Recall our discussion about common property trusts. These trusts could crank down pollution and earn money from selling ever-scarcer pollution permits. The scarcer the permits get, the higher their prices would go. Less pollution would equal more revenue. Over time, trillions of dollars could flow into an American Permanent Fund.

What could we do with that common income? In Alaska the deal with oil revenue is 75 percent to government and 25 percent to citizens. For an American Permanent Fund, I’d favor a 50/50 split, because paying dividends to citizens is so important. Also, when scarce ecosystems are priced above zero, the cost of living will go up and people will need compensation; this wasn’t, and isn’t, the case in Alaska. I’d also favor earmarking the government’s dollars for specific public goods, rather than tossing them into the general treasury. This not only ensures identifiable public benefits; it also creates constituencies who’ll defend the revenue sharing system.

Waste absorption isn’t the only common resource an American Permanent Fund could tap. Consider also, the substantial contribution society makes to stock market values. As noted earlier, private corporations can inflate their value dramatically by selling shares on a regulated stock exchange. The extra value derives from the enlarged market of investors who can now buy the corporation’s shares. Given a total stock market valuation of about $15 trillion, this socially created liquidity premium is worth roughly $5 trillion.

At the moment, this $5 trillion gift flows mostly to the 5 percent of the population that own more than half the private wealth. But if we wanted to, we could spread it around. We could do that by charging corporations for using the public trading system, just as investment bankers do. (For those of you who haven’t been involved in a public stock offering, investment bankers are like fancy doormen to a free palace. While the public charges almost nothing to use the capital markets, investment bankers exact hefty fees.)

The public’s fee could be in cash or stock. Let’s say we required publicly traded companies to deposit 1 percent of their shares each year in the American Permanent Fund for ten years — reaching a total of 10 percent of their shares. This would be our price not just for using a regulated stock exchange, but also for all the other privileges (limited liability, perpetual life, copyrights and patents, and so on) that we currently bestow on private corporations for free.

In due time, the American Permanent Fund would have a diversified portfolio worth several trillion dollars. Like its Alaskan counterpart, it would pay equal yearly dividends to everyone. As the stock market rose and fell, so would everyone’s dividend checks. A rising tide would lift all boats. America would truly be an “ownership society.” ... read the whole chapter

Peter Barnes: Capitalism 3.0 — Chapter 8: Sharing Culture (pages 117-134)

# RECORDED DATA
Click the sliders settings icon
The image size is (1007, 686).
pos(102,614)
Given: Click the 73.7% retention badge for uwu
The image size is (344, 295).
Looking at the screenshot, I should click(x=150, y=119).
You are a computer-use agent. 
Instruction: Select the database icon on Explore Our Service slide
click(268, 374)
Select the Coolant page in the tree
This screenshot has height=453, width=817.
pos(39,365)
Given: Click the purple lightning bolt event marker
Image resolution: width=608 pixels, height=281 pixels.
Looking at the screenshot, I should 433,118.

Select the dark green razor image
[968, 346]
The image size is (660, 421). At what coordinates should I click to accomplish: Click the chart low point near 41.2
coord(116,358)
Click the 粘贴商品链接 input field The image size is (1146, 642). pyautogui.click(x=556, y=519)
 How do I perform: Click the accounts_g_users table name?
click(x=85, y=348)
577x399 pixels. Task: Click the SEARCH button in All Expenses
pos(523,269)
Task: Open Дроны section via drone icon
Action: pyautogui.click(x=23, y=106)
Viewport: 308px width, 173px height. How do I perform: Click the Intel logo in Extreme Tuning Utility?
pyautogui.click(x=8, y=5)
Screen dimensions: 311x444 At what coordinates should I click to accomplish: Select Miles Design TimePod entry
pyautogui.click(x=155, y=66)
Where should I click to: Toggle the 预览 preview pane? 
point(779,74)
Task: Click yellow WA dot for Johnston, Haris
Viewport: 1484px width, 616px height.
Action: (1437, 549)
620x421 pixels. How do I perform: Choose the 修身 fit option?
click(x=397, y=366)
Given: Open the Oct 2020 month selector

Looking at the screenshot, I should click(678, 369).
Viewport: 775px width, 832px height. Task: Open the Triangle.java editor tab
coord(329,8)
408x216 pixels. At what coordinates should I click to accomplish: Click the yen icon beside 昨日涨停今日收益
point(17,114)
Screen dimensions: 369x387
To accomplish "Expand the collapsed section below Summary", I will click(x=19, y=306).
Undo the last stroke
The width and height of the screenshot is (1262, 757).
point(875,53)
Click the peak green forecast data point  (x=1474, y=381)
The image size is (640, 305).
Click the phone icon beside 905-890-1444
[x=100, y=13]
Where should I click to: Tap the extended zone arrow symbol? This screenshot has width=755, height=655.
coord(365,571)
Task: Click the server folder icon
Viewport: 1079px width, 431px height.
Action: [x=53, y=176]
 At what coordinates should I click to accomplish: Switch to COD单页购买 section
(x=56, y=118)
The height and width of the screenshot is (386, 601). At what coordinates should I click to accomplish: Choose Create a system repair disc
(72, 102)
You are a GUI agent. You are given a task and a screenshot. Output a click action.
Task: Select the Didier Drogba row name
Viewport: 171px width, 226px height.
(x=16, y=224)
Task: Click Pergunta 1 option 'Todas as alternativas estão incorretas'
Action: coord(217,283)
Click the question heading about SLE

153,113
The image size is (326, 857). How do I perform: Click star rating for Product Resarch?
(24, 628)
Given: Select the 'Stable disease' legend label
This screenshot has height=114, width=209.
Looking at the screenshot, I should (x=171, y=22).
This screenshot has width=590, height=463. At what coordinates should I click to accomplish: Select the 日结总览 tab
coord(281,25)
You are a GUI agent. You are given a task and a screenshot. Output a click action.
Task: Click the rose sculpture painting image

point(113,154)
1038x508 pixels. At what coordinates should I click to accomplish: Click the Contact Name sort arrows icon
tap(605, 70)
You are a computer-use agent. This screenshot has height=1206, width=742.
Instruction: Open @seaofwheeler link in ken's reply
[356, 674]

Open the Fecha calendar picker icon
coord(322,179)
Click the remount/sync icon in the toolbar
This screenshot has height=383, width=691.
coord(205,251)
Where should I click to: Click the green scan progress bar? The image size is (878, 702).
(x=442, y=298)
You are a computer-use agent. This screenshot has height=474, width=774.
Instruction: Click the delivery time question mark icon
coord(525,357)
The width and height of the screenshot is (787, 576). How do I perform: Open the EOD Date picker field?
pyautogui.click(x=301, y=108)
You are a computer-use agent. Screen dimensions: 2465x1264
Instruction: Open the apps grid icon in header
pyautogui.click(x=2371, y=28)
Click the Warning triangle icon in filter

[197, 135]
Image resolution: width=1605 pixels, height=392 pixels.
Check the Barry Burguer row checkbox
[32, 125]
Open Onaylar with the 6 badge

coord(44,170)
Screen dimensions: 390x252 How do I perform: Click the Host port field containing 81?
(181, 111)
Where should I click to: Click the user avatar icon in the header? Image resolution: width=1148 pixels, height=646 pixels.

# WORK TO COMPLETE
1. Translate this sentence from the American Permanent Fund passage into Spanish: "As the stock market rose and fell, so would everyone’s dividend checks."
2. Extend the American Permanent Fund passage with a few paragraphs that pick up after its final sentence.
The material has no connection to the American Permanent Fund passage.

# TASK RESPONSES
1. A medida que la bolsa subiera y bajara, también lo harían los cheques de dividendos de todos.

2.
One can imagine a culture in which free concerts in parks, poets in schools and libraries, independent theaters and filmmakers, and murals and sculptures by local artists in public spaces thrive alongside corporate entertainment. There’s no lack of artists who’d participate in such a culture, or of nonartists who’d appreciate it. The problem is how to pay for it.

What we need is a parallel economy for noncorporate art. Fortunately, models of such an economy exist. For example, there’s the San Francisco Grants for the Arts program, funded from a tax on hotel rooms. Since 1961, the program has distributed over $145 million to hundreds of nonprofit cultural organizations. It’s a prime reason the city pulses with free concerts, murals, film festivals, and theater in the park.

Then there’s the Music Performance Trust Fund, set up in 1948. To settle a dispute with the musicians’ union, the recording industry agreed to pay a small royalty from recording sales into a fund supporting live concerts in parks, schools, and other public venues. The fund was, and continues to be, administered by an independent trustee. In 2004 it sponsored over eleven thousand free concerts throughout the United States and Canada. Thanks to this system, sales of corporate-owned music support the living culture on which the recording industry ultimately depends.

These models could be scaled up. As a revenue source, consider what companies like Disney get with their copyrights. They get ninety-five-year protection for their movies, they get those FBI warnings on our DVDs, they get the U.S. government extending intellectual property rights worldwide, and they get police busting street vendors for selling “pirated” DVDs. That kind of protection is worth big bucks. Yet the companies’ price tag for it is exactly zero. (They do pay taxes, but so does everybody else.)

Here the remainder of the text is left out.